(What needs to be done) From the line below that contains "noviembre 2015 (1092, 1048)" to the line that contains "Negra! (1146, 631)", repeat every line exactly, both ends included, and nothing else.

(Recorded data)
Segment Open

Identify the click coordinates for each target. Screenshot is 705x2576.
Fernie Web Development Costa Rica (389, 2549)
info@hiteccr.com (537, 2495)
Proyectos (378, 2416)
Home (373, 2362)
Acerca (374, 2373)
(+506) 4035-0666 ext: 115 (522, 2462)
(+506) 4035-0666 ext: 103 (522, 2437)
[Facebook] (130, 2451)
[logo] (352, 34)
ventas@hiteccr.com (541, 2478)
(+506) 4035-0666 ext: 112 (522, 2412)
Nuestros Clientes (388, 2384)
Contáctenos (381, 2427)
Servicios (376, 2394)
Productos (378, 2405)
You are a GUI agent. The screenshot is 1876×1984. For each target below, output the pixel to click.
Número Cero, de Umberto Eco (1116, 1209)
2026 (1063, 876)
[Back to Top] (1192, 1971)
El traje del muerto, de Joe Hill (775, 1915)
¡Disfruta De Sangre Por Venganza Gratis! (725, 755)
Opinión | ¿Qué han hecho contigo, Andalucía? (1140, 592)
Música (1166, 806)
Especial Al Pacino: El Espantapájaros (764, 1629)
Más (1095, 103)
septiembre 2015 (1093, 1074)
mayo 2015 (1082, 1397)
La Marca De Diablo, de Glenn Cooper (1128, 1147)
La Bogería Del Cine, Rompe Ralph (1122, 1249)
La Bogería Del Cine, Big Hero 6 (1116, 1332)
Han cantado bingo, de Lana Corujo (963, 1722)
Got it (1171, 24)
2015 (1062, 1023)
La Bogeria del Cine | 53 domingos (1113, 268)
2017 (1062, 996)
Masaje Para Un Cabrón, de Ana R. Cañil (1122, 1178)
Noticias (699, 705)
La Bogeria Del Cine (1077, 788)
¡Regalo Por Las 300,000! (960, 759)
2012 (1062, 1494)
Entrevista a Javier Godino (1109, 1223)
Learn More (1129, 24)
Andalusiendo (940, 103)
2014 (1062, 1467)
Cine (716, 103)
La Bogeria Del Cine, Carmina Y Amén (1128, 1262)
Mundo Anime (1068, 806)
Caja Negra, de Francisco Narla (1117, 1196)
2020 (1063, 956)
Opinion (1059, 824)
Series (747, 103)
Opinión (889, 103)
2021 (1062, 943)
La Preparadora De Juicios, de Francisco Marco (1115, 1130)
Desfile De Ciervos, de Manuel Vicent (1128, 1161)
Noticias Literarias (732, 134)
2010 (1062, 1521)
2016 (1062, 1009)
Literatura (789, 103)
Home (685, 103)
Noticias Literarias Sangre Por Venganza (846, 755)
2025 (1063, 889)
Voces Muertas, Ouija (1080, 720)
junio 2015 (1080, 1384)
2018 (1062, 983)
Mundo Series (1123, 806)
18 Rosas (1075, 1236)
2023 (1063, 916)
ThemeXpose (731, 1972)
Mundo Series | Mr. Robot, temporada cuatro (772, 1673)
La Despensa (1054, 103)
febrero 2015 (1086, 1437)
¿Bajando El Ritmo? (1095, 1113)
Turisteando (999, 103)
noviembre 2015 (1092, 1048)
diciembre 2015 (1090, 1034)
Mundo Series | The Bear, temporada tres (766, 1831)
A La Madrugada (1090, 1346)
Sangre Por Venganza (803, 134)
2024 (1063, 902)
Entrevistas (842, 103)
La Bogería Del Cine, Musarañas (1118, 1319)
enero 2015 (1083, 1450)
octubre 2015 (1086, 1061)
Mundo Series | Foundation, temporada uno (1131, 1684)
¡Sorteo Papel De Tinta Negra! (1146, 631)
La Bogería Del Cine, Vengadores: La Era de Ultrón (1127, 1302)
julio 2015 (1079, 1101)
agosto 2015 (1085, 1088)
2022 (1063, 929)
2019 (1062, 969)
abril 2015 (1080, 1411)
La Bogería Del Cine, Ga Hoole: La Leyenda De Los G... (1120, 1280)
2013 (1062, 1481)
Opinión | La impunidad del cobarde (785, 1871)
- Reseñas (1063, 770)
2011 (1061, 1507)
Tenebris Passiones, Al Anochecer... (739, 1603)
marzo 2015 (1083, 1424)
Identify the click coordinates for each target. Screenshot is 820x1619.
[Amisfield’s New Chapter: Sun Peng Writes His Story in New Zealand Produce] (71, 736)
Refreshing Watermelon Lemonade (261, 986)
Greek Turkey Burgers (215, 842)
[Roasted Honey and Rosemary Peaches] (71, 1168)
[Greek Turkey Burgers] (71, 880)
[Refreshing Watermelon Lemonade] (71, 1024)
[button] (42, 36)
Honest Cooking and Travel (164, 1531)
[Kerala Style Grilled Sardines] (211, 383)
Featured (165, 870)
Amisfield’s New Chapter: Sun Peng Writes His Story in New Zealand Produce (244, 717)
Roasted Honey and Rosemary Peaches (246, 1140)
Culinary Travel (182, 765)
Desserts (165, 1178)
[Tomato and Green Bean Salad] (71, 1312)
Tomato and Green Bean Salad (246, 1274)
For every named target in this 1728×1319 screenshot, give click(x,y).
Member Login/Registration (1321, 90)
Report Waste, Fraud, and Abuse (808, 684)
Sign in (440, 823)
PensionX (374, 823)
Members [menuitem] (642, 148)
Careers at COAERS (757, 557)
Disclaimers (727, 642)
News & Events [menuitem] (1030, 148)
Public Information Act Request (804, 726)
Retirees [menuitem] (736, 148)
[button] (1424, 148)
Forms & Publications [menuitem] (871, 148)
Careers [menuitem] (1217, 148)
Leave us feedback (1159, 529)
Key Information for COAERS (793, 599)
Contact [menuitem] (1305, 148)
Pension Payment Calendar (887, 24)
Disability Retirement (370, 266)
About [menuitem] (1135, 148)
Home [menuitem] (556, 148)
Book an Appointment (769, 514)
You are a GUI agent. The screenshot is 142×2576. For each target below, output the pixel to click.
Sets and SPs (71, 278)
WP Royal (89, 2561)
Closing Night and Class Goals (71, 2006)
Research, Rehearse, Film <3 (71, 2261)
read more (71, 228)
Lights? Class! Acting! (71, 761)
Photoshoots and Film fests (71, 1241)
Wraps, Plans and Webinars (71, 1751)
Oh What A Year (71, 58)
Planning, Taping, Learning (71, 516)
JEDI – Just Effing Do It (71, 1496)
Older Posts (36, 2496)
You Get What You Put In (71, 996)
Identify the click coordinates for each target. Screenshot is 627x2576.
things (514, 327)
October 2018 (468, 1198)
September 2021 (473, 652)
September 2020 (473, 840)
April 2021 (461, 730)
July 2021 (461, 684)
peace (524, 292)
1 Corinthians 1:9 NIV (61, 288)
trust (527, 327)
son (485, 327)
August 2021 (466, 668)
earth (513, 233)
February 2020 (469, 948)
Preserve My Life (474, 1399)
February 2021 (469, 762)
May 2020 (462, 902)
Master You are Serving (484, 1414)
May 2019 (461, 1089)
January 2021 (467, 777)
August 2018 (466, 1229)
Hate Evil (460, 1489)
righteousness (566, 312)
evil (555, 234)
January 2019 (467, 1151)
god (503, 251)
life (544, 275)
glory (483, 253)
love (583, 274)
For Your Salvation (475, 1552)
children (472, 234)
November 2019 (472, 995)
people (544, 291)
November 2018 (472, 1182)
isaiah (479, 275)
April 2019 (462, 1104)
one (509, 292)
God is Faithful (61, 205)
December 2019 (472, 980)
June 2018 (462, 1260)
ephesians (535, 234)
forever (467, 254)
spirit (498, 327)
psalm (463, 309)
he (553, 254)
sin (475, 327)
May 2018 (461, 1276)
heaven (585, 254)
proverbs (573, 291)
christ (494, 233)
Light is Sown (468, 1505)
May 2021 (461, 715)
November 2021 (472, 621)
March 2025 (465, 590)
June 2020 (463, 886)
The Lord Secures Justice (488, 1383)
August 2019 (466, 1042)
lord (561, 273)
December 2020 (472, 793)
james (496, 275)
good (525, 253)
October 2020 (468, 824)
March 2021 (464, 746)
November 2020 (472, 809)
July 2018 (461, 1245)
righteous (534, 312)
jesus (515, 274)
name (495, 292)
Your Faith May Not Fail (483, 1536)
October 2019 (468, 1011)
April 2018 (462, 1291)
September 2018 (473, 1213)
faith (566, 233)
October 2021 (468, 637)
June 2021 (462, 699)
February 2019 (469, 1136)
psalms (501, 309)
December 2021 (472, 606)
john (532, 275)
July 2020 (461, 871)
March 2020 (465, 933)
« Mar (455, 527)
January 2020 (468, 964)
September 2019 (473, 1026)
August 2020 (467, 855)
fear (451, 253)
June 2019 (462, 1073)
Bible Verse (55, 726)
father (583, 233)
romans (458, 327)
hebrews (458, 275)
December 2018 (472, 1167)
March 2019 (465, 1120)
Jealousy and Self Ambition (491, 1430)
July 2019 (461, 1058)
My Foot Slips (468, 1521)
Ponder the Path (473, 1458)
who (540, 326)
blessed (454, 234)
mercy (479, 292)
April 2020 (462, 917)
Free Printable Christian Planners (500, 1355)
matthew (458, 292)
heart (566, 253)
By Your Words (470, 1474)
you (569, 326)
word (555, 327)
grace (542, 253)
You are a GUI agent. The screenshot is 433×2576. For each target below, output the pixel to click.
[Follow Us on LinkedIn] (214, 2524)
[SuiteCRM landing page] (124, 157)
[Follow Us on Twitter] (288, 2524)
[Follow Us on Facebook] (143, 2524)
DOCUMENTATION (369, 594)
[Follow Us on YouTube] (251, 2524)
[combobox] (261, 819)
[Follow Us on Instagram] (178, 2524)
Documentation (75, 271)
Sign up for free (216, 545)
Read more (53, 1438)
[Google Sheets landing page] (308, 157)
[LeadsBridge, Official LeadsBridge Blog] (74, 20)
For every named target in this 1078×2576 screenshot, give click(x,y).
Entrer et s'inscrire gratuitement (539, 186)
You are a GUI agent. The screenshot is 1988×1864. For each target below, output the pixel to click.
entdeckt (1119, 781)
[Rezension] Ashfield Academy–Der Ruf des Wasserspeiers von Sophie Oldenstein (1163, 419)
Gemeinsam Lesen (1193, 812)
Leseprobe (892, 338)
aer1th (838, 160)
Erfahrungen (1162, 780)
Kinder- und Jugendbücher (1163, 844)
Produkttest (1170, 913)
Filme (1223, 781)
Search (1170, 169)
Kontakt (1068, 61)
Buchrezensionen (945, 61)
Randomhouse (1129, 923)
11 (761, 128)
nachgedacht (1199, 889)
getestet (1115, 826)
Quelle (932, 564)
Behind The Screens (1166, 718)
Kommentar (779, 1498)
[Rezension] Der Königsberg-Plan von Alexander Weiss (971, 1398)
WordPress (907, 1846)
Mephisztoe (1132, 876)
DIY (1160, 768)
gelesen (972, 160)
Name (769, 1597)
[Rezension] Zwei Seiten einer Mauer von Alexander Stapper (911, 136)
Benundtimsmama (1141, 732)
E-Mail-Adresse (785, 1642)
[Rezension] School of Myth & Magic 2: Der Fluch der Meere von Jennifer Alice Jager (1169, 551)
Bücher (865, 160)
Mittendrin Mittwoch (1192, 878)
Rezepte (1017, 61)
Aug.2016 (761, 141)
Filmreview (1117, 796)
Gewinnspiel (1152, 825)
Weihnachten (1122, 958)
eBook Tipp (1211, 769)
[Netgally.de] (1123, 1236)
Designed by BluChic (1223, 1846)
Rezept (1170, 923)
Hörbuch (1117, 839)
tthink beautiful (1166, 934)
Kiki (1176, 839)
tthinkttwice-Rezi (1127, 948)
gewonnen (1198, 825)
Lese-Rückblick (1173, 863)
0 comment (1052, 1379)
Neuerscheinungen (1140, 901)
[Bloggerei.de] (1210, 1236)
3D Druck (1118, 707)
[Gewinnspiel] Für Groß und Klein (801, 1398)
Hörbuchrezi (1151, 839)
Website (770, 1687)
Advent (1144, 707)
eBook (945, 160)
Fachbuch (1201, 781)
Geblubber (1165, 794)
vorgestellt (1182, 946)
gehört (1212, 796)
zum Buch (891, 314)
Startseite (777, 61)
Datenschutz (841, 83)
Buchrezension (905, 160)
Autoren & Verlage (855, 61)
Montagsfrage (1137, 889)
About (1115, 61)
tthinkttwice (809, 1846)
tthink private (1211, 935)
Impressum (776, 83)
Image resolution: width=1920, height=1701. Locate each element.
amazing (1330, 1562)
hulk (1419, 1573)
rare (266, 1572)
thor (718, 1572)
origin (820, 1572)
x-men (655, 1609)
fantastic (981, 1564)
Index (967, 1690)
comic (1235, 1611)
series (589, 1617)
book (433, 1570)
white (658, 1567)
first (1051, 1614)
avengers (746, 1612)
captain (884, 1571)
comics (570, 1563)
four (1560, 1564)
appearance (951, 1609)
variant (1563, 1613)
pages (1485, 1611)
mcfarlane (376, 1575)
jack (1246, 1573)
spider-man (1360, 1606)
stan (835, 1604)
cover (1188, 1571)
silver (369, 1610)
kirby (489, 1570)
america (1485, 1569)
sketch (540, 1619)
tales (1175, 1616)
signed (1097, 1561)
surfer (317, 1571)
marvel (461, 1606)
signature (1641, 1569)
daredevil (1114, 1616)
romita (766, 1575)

Segment Closed

(Answer section)
noviembre 2015 (1092, 1048)
diciembre 2015 (1090, 1034)
Mundo Series | The Bear, temporada tres (766, 1831)
A La Madrugada (1090, 1346)
Sangre Por Venganza (803, 134)
2024 (1063, 902)
Entrevistas (842, 103)
La Bogería Del Cine, Musarañas (1118, 1319)
enero 2015 (1083, 1450)
octubre 2015 (1086, 1061)
Mundo Series | Foundation, temporada uno (1131, 1684)
¡Sorteo Papel De Tinta Negra! (1146, 631)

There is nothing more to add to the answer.